_Source extract_
How can I subset a raster by conditional statement in R using `terra`? - r

I am trying to plot only certain values from a categorical land cover raster I am working with. I have loaded it in to R using the terra package and it plots fine. However, since the original data did not come with a legend, I am trying to find out which raster value corresponds to what on the map.
Similar to the answer provided here: How to subset a raster based on grid cell values
I have tried using the following line:
> landcover
class : SpatRaster
dimensions : 20057, 63988, 1 (nrow, ncol, nlyr)
resolution : 0.0005253954, 0.0005253954 (x, y)
extent : -135.619, -102, 59.99989, 70.53775 (xmin, xmax, ymin, ymax)
coord. ref. : lon/lat WGS 84 (EPSG:4326)
source : spat_n5WpgzBuVAV3Ijm.tif
name : CAN_LC_2015_CAL_wgs
min value : 1
max value : 18
> plot(landcover[landcover == 18])
Error: cannot allocate vector of size 9.6 Gb
However, this line takes a very long time to run and produces a vector memory error. The object is 1.3 kb in the global environment and the original tif is about 300 mb.

You can use cats to find out which values correspond to which categories.
library(terra)
set.seed(0)
r <- rast(nrows=10, ncols=10)
values(r) <- sample(3, ncell(r), replace=TRUE) - 1
cls <- c("forest", "water", "urban")
levels(r) <- cls
names(r) <- "land cover"
cats(r)[[1]]
# ID category
#1 0 forest
#2 1 water
#3 2 urban
To plot a logical (Boolean) layer for one category, you can do
plot(r == "water")

_Exercise_
Pick up the forum thread on subsetting a land cover raster with terra and continue it from its last line.

_Listing_

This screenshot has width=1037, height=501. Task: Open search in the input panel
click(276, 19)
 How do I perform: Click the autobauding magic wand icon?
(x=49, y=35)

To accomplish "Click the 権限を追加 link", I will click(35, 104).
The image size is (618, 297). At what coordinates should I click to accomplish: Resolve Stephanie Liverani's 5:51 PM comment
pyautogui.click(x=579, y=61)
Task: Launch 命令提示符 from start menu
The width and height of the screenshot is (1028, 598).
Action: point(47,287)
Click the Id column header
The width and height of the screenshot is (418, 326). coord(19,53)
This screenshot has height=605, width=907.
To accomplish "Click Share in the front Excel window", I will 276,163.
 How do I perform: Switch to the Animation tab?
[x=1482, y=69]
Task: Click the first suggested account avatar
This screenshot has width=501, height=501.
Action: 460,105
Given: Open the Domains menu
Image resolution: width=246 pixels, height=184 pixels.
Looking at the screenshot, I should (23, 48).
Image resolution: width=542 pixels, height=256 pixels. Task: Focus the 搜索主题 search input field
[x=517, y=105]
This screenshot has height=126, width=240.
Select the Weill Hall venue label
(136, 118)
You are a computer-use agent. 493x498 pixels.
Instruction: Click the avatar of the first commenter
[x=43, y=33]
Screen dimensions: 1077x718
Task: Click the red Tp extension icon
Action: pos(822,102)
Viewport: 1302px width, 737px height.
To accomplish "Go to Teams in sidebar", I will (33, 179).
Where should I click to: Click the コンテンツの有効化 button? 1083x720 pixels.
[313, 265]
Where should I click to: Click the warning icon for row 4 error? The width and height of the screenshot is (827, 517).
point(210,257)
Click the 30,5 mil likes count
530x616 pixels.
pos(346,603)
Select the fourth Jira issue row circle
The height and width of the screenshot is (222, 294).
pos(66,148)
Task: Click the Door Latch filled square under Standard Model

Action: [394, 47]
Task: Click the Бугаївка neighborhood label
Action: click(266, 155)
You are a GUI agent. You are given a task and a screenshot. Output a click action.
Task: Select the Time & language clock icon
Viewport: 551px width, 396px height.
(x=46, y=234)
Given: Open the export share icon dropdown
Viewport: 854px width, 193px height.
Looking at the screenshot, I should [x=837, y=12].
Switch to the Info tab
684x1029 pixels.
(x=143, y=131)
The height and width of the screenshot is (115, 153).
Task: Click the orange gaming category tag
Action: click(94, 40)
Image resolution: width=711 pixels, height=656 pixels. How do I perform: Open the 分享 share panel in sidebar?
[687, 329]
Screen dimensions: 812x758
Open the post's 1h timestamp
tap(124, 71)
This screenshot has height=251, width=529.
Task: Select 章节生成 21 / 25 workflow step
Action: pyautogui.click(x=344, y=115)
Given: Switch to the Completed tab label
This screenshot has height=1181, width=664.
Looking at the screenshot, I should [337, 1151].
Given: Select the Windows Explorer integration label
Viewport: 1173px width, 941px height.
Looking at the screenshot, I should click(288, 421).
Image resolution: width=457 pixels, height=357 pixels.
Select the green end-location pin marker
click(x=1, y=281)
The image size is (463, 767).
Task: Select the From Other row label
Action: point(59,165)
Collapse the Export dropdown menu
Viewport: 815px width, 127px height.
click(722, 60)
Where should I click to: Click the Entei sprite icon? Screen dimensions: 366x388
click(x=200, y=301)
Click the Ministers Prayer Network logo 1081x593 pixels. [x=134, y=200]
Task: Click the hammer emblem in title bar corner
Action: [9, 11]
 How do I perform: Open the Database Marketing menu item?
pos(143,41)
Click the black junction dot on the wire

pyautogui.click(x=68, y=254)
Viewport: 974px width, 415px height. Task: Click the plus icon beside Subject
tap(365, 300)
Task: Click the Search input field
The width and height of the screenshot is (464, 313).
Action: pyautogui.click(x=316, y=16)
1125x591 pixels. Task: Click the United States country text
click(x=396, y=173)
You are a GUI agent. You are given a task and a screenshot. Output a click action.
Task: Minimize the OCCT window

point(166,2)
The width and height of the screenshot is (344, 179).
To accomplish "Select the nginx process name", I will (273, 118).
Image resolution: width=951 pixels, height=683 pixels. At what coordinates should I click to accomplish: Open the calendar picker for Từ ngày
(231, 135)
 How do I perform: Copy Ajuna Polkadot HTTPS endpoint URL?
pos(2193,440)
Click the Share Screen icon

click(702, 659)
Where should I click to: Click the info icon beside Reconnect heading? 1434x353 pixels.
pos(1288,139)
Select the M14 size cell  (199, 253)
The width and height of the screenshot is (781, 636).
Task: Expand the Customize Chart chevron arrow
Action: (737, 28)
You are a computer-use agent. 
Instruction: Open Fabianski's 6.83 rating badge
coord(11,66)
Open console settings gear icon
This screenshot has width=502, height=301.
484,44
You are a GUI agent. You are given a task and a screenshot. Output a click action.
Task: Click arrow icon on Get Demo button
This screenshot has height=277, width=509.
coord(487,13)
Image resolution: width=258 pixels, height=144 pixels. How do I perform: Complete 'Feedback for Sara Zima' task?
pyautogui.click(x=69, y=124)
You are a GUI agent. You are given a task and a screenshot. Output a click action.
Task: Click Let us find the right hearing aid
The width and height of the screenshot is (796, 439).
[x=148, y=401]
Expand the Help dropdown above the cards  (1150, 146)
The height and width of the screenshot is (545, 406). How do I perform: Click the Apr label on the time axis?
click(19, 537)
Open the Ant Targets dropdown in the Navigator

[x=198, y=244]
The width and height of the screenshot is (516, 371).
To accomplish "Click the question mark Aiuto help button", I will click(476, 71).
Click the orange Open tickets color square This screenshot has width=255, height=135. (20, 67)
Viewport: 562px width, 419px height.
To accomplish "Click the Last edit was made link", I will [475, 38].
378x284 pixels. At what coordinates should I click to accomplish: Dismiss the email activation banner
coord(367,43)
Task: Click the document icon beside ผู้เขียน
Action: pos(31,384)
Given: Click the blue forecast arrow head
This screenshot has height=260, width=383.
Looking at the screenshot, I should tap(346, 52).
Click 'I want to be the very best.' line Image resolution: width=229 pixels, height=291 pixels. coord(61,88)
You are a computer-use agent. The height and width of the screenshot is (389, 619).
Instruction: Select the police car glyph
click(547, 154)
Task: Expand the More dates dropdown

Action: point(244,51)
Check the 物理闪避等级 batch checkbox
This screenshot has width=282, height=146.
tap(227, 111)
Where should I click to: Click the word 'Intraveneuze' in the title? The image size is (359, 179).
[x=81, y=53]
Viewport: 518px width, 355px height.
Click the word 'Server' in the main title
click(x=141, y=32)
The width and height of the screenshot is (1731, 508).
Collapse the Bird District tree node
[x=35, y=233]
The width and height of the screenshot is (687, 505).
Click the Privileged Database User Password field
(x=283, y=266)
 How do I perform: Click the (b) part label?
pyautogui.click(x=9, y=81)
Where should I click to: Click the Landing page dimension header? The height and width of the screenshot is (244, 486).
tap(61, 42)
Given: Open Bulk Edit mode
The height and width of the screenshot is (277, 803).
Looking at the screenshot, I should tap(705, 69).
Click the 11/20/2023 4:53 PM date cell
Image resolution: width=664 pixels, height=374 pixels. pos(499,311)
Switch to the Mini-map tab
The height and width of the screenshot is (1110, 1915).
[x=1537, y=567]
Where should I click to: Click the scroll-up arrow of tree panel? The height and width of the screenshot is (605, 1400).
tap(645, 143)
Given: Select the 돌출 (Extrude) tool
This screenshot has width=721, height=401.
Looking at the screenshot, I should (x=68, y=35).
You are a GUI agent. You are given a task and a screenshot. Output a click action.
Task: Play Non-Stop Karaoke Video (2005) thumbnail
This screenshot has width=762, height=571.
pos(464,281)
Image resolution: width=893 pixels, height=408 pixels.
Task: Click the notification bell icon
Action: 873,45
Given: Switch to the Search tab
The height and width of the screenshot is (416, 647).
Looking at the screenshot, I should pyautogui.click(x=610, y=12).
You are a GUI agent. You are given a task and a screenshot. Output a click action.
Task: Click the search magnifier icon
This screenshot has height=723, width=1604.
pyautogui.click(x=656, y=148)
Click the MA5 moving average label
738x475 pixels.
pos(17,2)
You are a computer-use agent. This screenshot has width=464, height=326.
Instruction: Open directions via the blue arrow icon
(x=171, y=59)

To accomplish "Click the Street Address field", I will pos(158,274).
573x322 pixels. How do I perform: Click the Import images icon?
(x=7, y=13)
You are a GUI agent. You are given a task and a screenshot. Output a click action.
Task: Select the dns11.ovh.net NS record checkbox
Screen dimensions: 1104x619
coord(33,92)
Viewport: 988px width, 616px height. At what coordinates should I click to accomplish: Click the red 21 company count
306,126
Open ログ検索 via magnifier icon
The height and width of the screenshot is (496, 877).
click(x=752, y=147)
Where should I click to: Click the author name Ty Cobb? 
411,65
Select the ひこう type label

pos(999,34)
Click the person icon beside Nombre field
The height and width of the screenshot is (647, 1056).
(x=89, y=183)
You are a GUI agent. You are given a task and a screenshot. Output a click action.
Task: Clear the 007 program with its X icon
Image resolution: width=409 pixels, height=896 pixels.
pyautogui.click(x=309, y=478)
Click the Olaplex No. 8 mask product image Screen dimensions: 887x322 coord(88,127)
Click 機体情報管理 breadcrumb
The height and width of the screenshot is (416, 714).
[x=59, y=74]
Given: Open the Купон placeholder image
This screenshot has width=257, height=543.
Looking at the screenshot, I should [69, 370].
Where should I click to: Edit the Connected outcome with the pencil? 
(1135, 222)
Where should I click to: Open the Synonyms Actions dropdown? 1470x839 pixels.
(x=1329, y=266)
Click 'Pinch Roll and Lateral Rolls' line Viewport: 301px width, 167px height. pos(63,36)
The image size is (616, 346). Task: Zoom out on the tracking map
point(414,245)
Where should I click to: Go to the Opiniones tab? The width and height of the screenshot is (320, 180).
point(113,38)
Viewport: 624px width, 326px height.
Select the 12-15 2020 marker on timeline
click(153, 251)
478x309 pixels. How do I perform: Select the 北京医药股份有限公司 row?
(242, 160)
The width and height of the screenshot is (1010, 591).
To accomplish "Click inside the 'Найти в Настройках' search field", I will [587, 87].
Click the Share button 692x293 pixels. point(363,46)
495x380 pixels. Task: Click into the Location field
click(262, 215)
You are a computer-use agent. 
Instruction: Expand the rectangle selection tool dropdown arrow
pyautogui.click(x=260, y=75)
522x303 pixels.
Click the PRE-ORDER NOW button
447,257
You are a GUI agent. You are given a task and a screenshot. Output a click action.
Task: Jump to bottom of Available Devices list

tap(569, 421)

_Result for this exercise_
And from from the above you can see that in this case that is equivalent to
plot(r == 1)

I think I found the solution to write the conditional within the plot function as below:
plot(landcover == 18)
For those looking for a reproduceable example, just load the rlogo:
s <- rast(system.file("ex/logo.tif", package="terra"))
s <- s$red
plot(s == 255)

Related

Separating raster by land use attribute in R

I am new to R and trying to extract a subset of values from a raster file. I am using the Ontario Land Cover Compilation (OLCC) v.2.0 and want to only extract impervious cover values within my buffer regions. According to the Data Specifications there are classification names for land use classes and associated codes. I only want to extract data from the Community/Infrastructure name (code 27). I have uploaded the entire raster into R. Is there a way to separate the raster by code name/class? If I get the separated raster subset I know how to extract within my buffer region from there.
I have tried the raster brick function to see if it would recognize the code names and separate them into different layers automatically but this didn't work. I saw another post where raster attributes were extracted by class, but I am not sure how the land use classes are being separated and defined in R here.
Here is some example data
library(terra)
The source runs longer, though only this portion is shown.